- **ACTIONS TO TAKE**:
**a.** Translate the sentence "They are cheap enough that a couple of spares can be kept on the shelf." from the excerpt on LAN link equipment into Spanish.
**b.** In one to three sentences, explain why the excerpt on LAN link equipment says spare Ubiquiti units can be kept on hand.

- **TEXT EXCERPT**:
For LAN extensions, I have been using a variety of equipment.  The older Moseley 900 MHz LAN links still work, but are slow in general.  The Ubiquiti gear has proven to be both inexpensive yet reliable, a rarity to be sure.  There are several links to various transmitter sites running on various types of Ubiquiti gear, usually without problem.  One simply needs to remember to log into the web interface once in a while and make sure that both ends have all the firmware updates installed.  They are cheap enough that a couple of spares can be kept on the shelf.

- **MATERIAL**:
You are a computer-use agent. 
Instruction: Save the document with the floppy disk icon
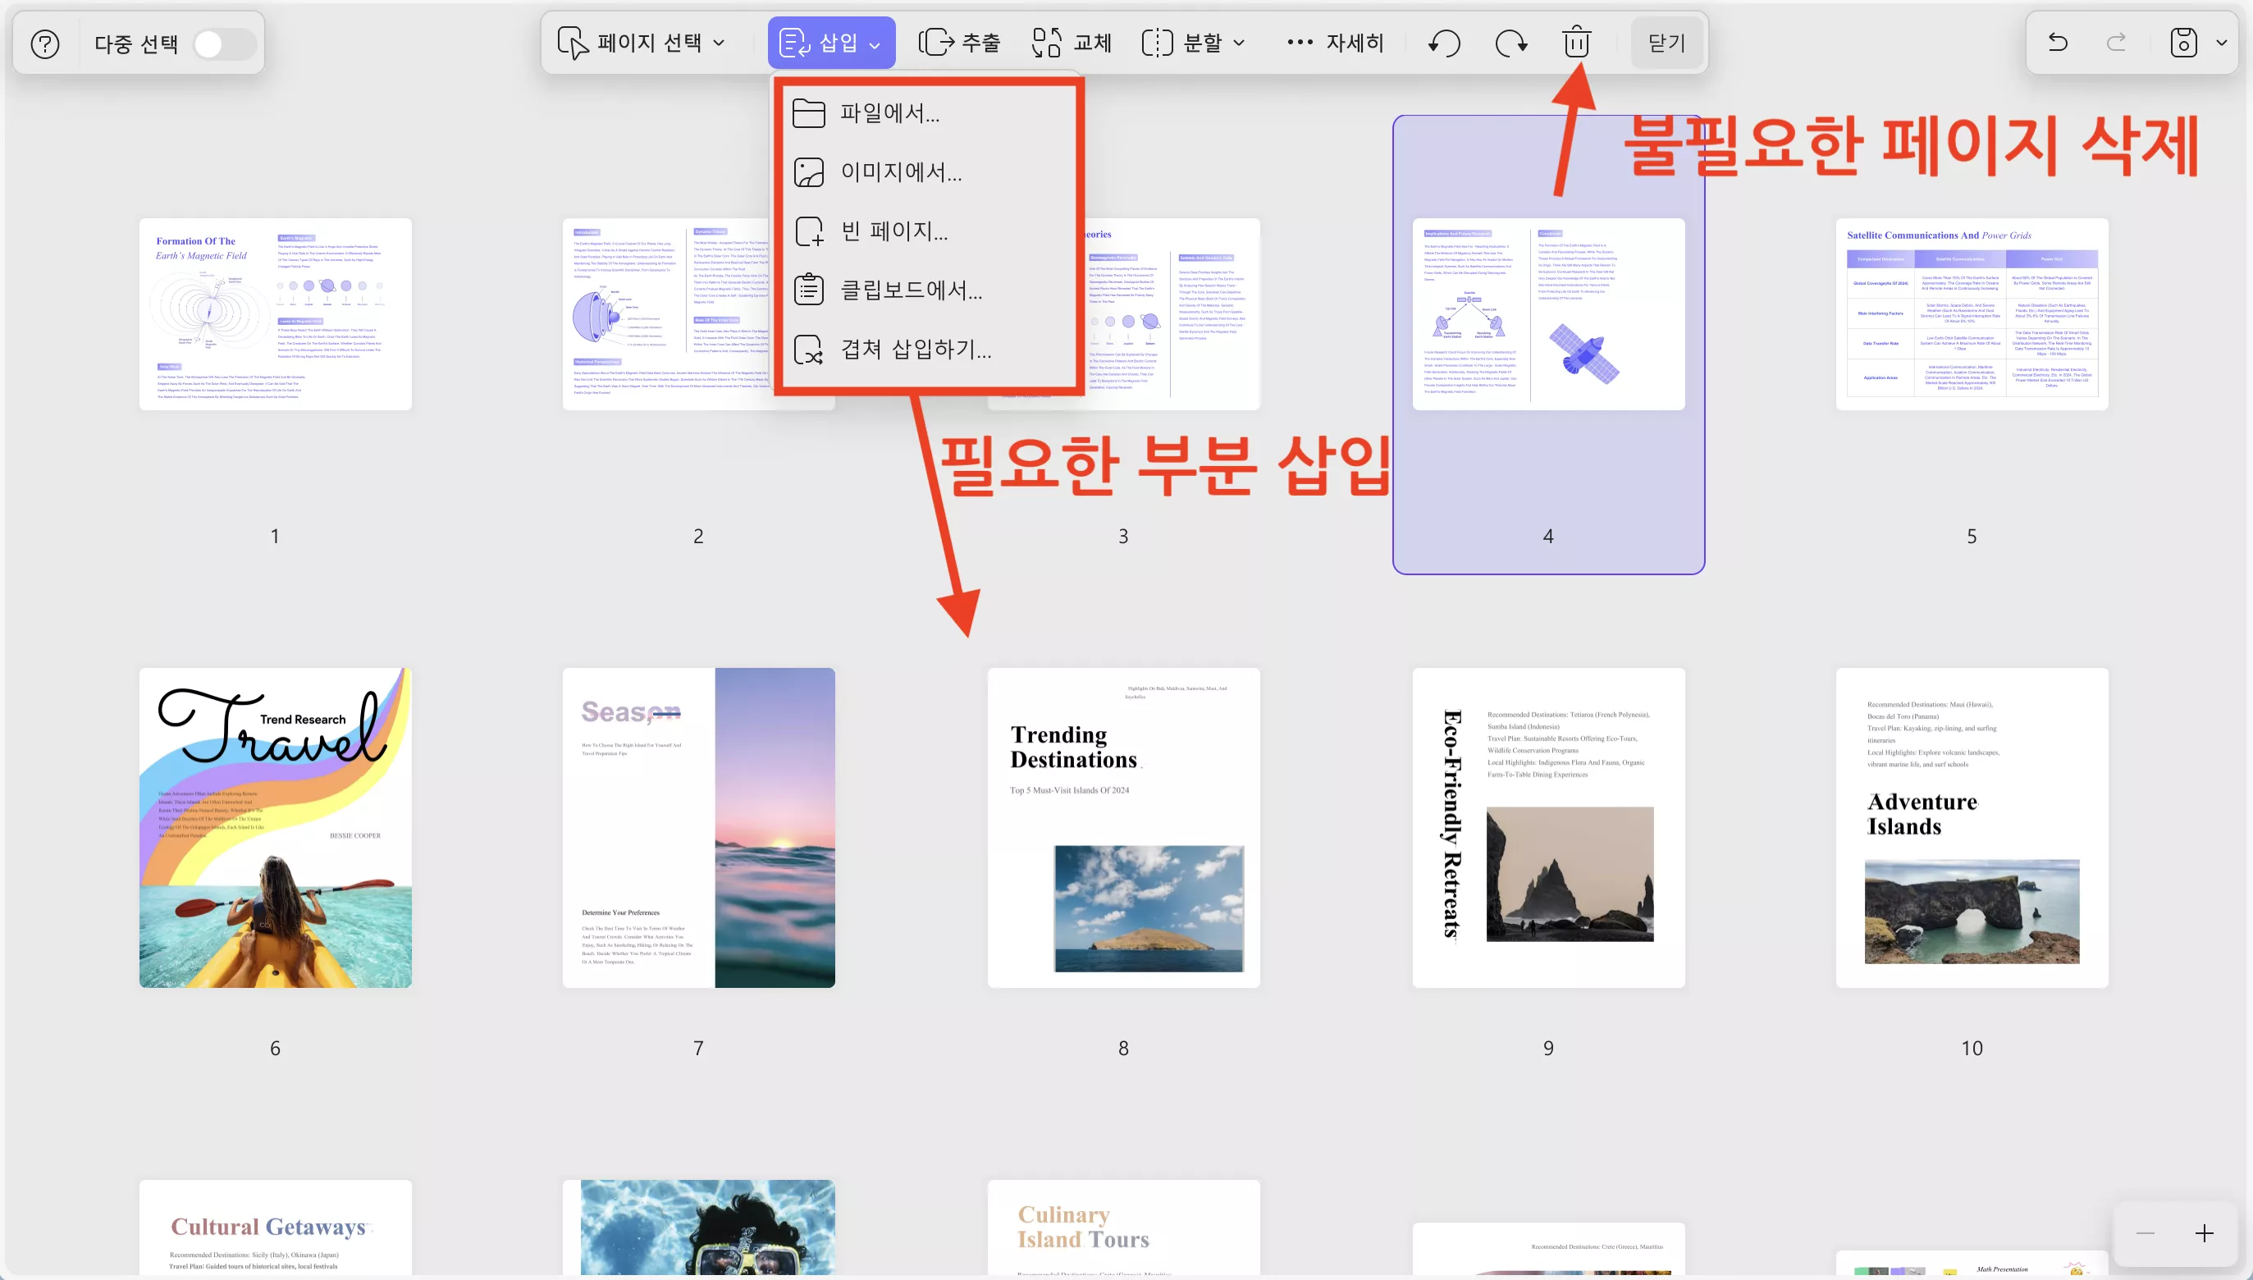[x=2184, y=42]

- **EXPECTED ANSWERS**:
**a.** Son lo suficientemente baratos como para que se puedan guardar un par de repuestos en el estante.

**b.** Ubiquiti gear is inexpensive, cheap enough that a couple of spare units can be kept on the shelf.